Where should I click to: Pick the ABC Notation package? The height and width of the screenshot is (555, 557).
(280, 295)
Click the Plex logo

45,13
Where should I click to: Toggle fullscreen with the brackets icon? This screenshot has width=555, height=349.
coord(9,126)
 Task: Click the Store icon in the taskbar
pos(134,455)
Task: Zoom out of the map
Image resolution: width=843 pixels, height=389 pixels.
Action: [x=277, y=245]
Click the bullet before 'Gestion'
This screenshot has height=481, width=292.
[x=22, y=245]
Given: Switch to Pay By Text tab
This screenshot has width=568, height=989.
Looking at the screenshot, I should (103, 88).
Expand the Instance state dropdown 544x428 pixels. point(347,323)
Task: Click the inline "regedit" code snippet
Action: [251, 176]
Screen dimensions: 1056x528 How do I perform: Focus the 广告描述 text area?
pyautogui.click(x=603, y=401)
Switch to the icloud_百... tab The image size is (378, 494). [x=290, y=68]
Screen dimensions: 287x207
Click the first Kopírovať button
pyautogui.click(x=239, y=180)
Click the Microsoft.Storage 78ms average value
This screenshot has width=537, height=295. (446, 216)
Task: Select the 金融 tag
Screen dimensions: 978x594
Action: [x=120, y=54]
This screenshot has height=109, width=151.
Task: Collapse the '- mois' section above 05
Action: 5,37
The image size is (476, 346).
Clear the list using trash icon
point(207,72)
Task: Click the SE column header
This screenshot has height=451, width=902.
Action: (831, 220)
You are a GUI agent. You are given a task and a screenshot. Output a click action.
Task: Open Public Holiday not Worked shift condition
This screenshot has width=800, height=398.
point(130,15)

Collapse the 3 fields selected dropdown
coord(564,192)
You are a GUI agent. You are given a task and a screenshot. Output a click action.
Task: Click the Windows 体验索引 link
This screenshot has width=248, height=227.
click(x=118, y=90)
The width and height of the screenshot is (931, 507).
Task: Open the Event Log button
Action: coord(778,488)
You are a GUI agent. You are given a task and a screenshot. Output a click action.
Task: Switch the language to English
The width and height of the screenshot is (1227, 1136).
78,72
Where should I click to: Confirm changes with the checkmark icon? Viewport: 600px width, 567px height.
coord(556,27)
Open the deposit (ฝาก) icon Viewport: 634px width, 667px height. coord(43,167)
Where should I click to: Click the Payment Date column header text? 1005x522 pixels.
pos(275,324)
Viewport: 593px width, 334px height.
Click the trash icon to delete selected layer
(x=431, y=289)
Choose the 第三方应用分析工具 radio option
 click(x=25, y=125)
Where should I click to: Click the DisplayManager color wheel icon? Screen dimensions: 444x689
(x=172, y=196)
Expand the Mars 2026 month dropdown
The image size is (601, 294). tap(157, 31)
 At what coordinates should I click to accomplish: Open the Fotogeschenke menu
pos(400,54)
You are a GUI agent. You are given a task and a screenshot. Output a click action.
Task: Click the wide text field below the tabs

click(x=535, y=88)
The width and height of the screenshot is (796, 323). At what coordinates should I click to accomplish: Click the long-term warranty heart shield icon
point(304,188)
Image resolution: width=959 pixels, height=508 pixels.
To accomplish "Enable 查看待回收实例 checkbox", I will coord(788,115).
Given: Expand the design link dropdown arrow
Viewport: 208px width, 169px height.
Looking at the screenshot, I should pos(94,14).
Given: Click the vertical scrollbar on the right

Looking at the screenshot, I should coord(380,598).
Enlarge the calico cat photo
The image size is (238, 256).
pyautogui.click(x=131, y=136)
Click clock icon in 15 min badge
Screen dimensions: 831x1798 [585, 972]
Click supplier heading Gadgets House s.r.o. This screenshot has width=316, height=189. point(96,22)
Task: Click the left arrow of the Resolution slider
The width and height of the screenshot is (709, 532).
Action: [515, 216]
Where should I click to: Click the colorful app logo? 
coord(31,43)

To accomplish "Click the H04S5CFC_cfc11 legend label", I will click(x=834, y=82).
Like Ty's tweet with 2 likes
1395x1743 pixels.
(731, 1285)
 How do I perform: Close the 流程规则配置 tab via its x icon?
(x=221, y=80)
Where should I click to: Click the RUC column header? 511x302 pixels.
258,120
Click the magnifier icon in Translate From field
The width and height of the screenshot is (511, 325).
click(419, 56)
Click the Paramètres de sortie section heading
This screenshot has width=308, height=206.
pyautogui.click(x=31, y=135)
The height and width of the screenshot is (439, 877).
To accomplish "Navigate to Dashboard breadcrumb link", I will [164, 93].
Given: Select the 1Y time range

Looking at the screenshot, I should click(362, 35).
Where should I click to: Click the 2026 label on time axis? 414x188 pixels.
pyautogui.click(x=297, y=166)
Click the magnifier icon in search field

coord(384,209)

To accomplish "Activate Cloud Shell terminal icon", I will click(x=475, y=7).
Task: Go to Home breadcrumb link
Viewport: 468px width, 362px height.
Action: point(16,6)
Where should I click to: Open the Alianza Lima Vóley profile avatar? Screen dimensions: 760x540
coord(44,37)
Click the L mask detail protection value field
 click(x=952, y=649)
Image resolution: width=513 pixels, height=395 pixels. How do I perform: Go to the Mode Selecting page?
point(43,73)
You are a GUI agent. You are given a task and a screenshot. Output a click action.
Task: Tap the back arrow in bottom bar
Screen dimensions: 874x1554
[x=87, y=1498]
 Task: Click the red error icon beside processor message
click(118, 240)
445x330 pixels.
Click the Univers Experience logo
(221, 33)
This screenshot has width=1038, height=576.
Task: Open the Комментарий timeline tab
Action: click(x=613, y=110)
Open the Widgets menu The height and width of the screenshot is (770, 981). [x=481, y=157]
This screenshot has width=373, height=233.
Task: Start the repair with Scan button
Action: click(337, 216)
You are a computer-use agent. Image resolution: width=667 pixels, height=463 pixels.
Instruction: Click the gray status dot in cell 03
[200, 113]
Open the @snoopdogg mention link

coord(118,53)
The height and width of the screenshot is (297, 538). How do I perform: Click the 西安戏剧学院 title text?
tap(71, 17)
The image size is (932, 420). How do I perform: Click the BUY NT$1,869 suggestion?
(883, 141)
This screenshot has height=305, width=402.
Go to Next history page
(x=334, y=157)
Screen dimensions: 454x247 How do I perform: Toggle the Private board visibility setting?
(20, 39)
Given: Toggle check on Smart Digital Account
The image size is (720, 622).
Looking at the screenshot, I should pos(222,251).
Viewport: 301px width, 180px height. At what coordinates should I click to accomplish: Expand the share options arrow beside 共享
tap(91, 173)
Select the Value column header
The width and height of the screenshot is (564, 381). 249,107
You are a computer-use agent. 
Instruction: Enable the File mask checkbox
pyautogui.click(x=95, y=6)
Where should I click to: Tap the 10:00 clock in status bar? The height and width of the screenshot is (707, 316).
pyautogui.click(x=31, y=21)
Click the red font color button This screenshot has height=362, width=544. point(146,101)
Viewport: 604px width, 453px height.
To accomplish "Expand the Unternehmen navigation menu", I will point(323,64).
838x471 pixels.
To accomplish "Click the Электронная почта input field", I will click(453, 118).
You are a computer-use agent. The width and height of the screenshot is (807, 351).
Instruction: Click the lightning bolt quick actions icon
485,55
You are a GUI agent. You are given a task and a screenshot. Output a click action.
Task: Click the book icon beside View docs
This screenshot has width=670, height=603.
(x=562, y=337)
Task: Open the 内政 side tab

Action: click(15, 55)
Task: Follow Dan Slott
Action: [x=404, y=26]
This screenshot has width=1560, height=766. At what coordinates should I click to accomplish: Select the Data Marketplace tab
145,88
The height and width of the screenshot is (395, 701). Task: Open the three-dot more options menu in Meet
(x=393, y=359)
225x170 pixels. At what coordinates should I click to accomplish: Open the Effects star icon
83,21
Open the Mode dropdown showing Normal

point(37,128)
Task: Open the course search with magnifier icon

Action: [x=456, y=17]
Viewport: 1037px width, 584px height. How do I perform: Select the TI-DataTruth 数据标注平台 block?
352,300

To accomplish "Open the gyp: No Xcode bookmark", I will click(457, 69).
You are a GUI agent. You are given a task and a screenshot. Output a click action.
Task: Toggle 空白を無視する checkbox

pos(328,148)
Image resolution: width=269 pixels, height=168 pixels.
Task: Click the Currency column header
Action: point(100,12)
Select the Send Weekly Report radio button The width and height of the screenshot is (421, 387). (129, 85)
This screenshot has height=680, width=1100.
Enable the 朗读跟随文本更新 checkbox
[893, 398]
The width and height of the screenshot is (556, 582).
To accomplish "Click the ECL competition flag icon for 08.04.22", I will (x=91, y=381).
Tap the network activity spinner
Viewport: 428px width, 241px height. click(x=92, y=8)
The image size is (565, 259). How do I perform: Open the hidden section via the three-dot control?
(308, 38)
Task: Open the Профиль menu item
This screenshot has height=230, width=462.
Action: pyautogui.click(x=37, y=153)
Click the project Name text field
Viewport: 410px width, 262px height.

About this exercise =>
Set down, unchanged, only those lines above that fall between the line with "Select the Send" and the line with "The width and height of the screenshot is (556, 582).", the two end lines included.

Result for this exercise =>
Select the Send Weekly Report radio button The width and height of the screenshot is (421, 387). (129, 85)
This screenshot has height=680, width=1100.
Enable the 朗读跟随文本更新 checkbox
[893, 398]
The width and height of the screenshot is (556, 582).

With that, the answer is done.